Early in preseason practices, Freeman began describing his team as an “O-line- and D-line-driven program.” It made sense, an offensive line returning five starters and an offensive line coach long missed along with a defensive line featuring two likely second- or third-round draft picks and enough depth to make that offensive line look shallow.

But then Marshall pushed the Irish around. And Stanford somehow escaped South Bend with a win.

It took some time for Freeman’s foundation to settle.

“Winning does two things in my mind,” he said. “It gives you that feeling, that it’s hard to [replicate], the feeling of being a winner. But it’s short-lived, especially here, because next week we have to get ready to go. …

“Two, it’s a confidence and belief in what you’re doing. It reaffirms the process, it reaffirms the things you’re doing.”

Notre Dame has now won three in a row and six out of seven. That confidence and belief has arrived, and it has done so because the Irish are who we thought they were.

They shut down Syracuse’s running game and then squeezed the Orange into pulp. (Editor’s Note: Shame on you, Douglas.) They stopped Clemson in its tracks.

Notre Dame so soundly defeated the Tigers that removing the two biggest plays from the game would not change the fact that the Irish outplayed Clemson in every regard conceivable, most notably along the offensive and defensive lines.

The only person who may not be aware of who Notre Dame is at this point is one of the offensive line’s greatest beneficiaries. Sophomore running back Logan Diggs finished with 17 carries for 114 yards on Saturday, part of the Irish totals of 45 carries for 266 yards, yet he still does not realize who Rees is at his core.

“Thank you for continuing to trust me, trust the whole running back room, trust the O-line,” Diggs said he told Rees as the game clock dwindled Saturday. “Putting the game in our hands means a lot, coming from him especially. He likes to throw the ball.”

If Rees could revive his football career as any type of player, it would almost certainly be as an interior offensive lineman. In the aftermath of this upset, he tweeted out a photo prominently featuring a ballcap insisting, “Run the damn ball.” It seems safe to assume Rees already owned the hat, not finding it at a gas station after midnight Sunday morning.

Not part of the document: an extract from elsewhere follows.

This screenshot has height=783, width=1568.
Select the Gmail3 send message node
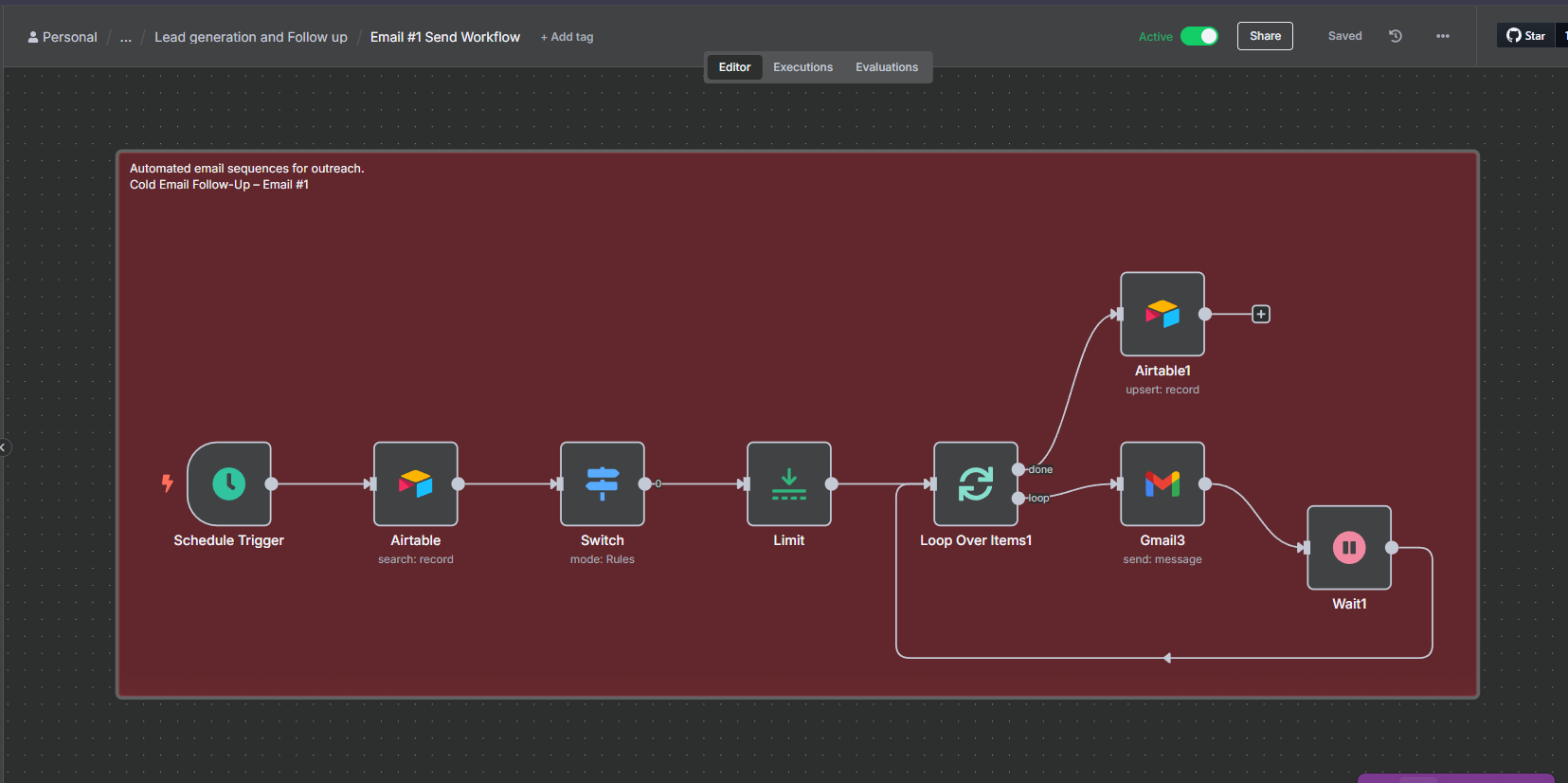[1162, 483]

Rees is not someone who likes to throw the ball. He barely instructed Pyne to on Saturday, which led to such dominance — the genre of dominance expected all season, if not to this extreme — that Diggs could make that mistake before the game ended.

Rees had left the coaches’ booth to watch the final few minutes of a blowout of a top-five team from the sideline. The Irish may be who we thought they were, but that was a moment of bravado never anticipated in one of this season’s two (and maybe yet three) games against top-five opponents.